Sur les bancs de sable des lacs limpides vivent des espèces de geophagus qui font honneur à leur nom de « mangeurs de terre » (géophages). Infatigablement, ils creusent le sable fin. Les amateurs de characidés seront étonnés de constater que les tétras joyaux ne sont pas des poissons grégaires, mais qu’ils gardent toujours une distance d’un mètre avec leur prochain congénère. S’ils se rapprochent, ça déménage ! – même si les ouvrages spécialisés disent autre chose. Mais il est vrai que les tétras ne savent pas lire.

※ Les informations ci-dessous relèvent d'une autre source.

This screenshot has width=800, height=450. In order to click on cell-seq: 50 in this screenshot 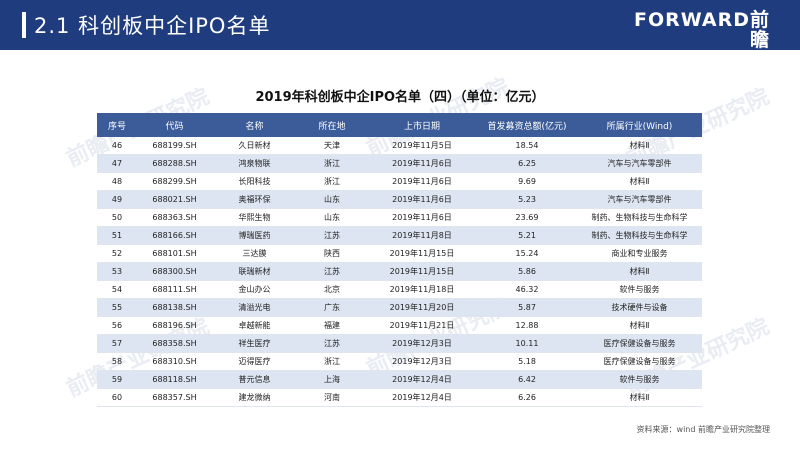, I will do `click(117, 218)`. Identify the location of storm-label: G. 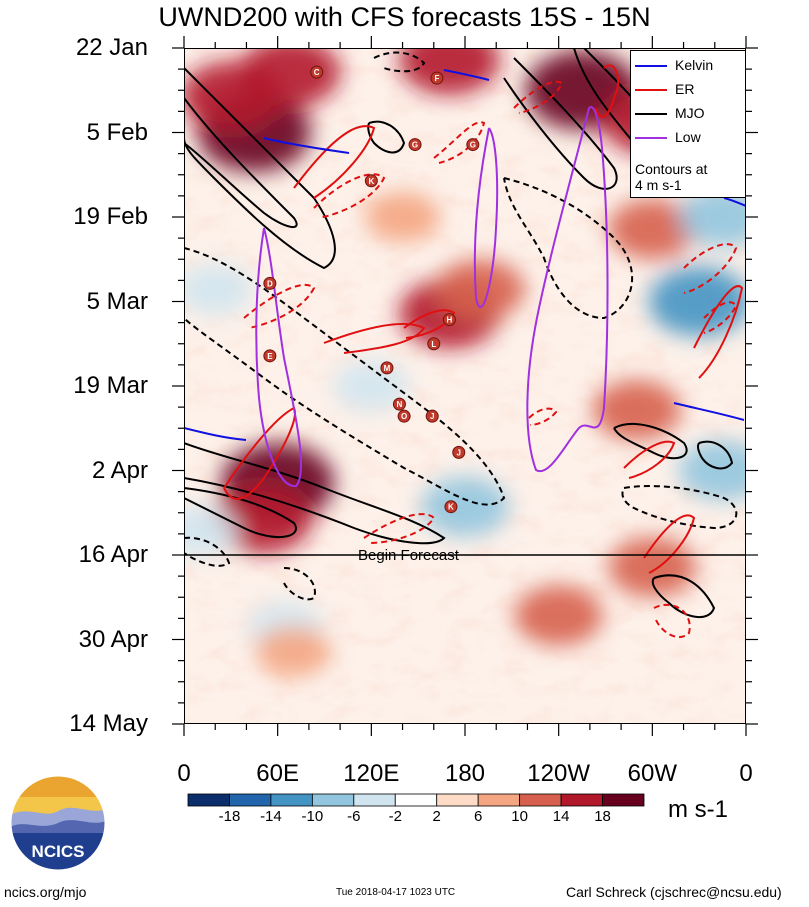
(415, 146).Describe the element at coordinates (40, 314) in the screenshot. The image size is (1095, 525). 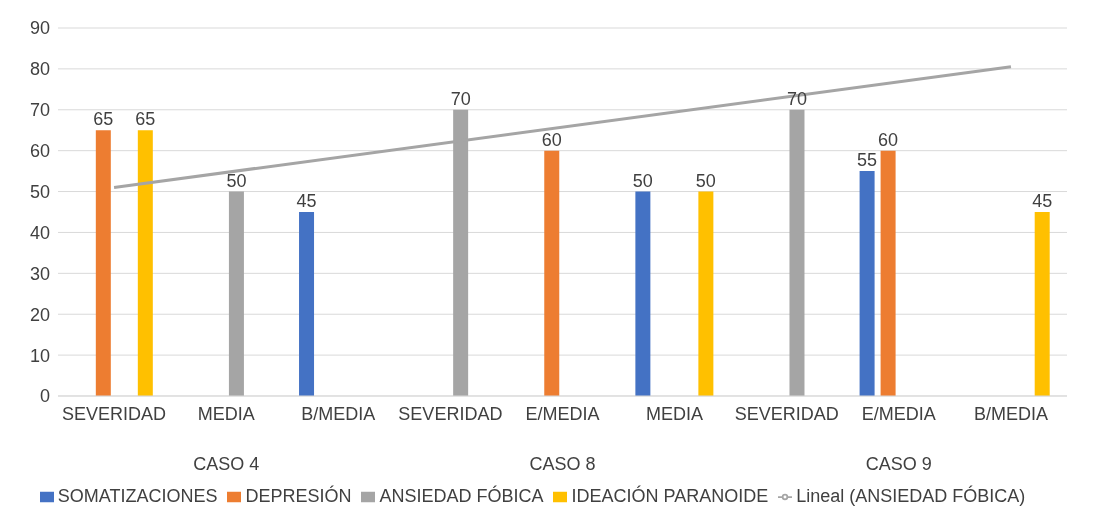
I see `y-tick-label: 20` at that location.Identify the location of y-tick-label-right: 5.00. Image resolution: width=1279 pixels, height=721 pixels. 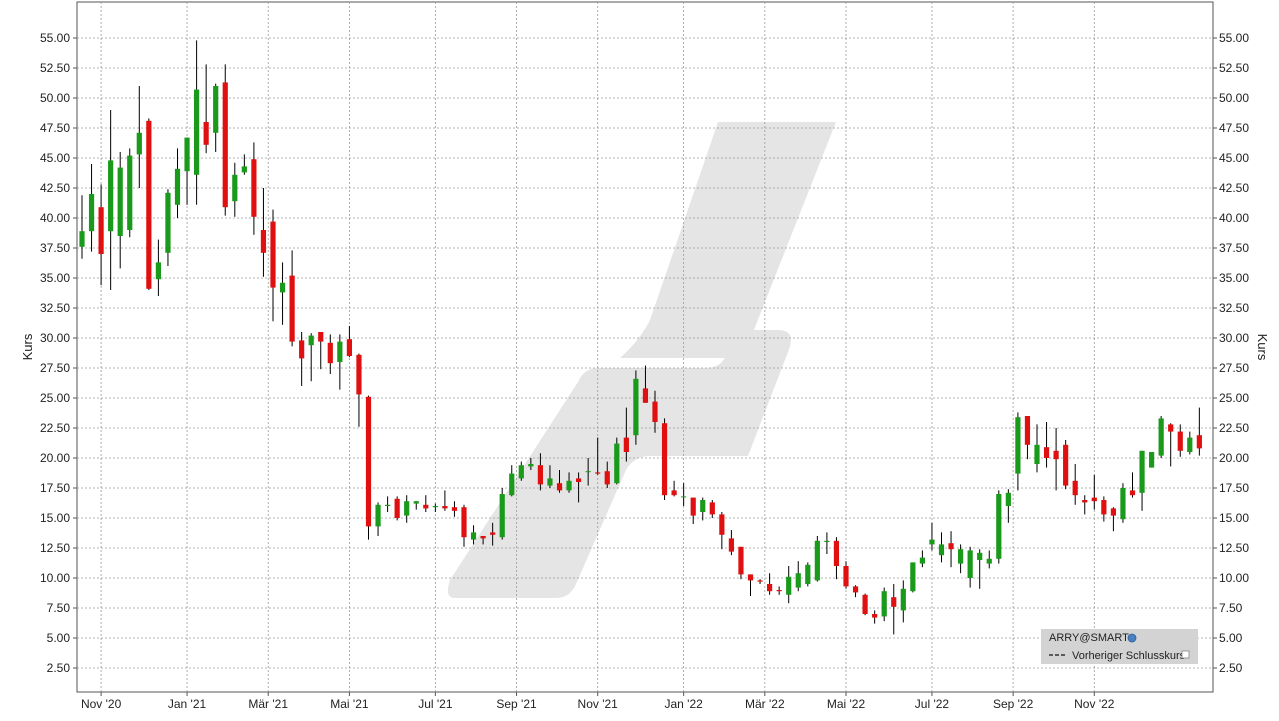
(1231, 638).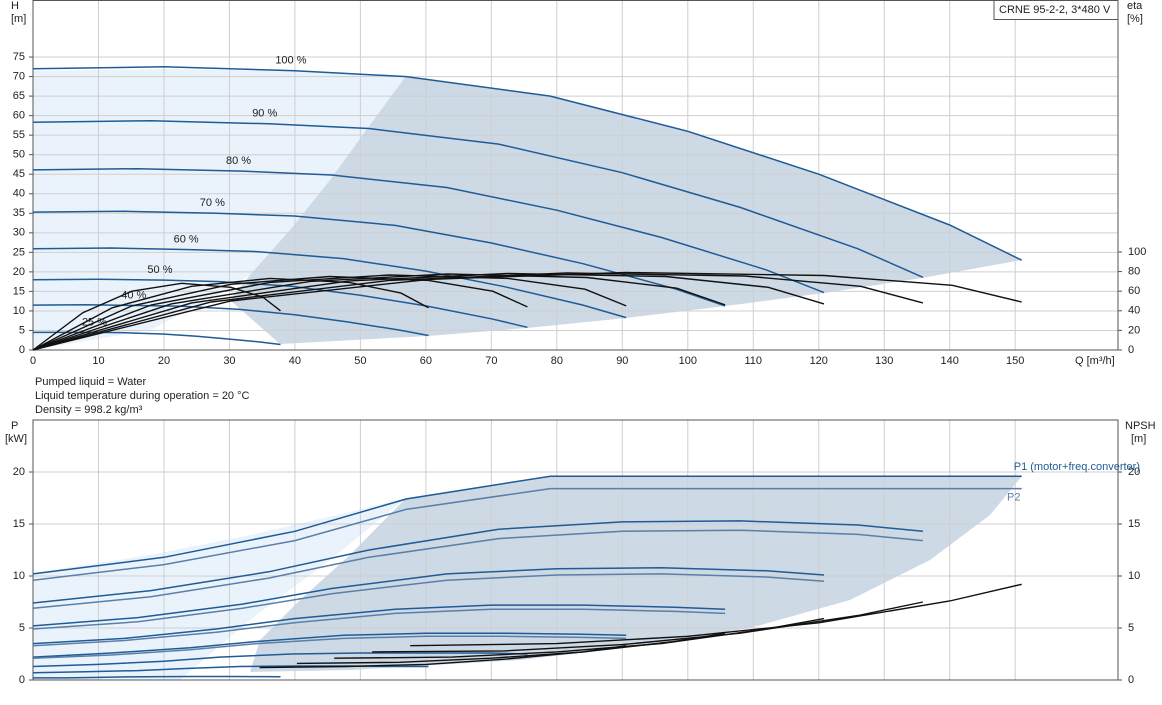 This screenshot has width=1162, height=705. I want to click on x-tick-label: 70, so click(491, 361).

Les poéciliidés ovovivipares comme le guppy, le xipho et le molly voile, comptent parmi les poissons d’aquarium les plus populaires. C’est en Amérique centrale (Belize, Mexique, Costa Rica) qu’on a le plus de chances de voir ces espèces de poissons. Les aquariophiles observent souvent que les ovovivipares picorent aussi leurs plantes. Dans les biotopes, on ne voit pourtant que rarement des plantes. Mais ces poissons se comportent comme les cichlidés brouteurs de feutrage algal du lac Malawi : avec leur bouche supère (!), ils mangent les algues qui poussent sur le sol tout autour d'eux. Les biologistes ne trouvent pas ça drôle du tout, car ils voient s’écrouler toutes les théories. Autre aspect intéressant des fleuves d’Amérique centrale : les xiphos nagent jusqu’au voisinage de l'estuaire, où l'eau du fleuve se mélange déjà très fortement à l'eau de mer. Mais ils remontent aussi loin en amont du fleuve qui, au fil de son cours, contient de moins en moins de sels et finit par contenir de l’eau vraiment douce, dont la dureté n’est pas mesurable. Pourtant, dans les aquariums, nous rencontrons d’énormes problèmes lorsque nous transférons des poissons d’une eau très dure dans une eau très douce. Ce choc osmotique est causé par un afflux d’eau soudain dans les cellules du corps. Mais pourquoi n’arrive-t-il rien aux poissons dans les rivières ? La réponse est simple : les xiphos ne remontent pas le fleuve à 100 km/h, mais bien tranquillement. Leur corps a ainsi tout le temps de s’habituer aux changements de salinité.
Quels que soient les poissons que vous maintenez dans votre aquarium, une observation de ces espèces dans leur biotope vous aiderait à mieux comprendre leurs exigences et leurs comportements et permettrait la reproduction de certaines d’entre elles qui aurait échoué jusqu'à maintenant.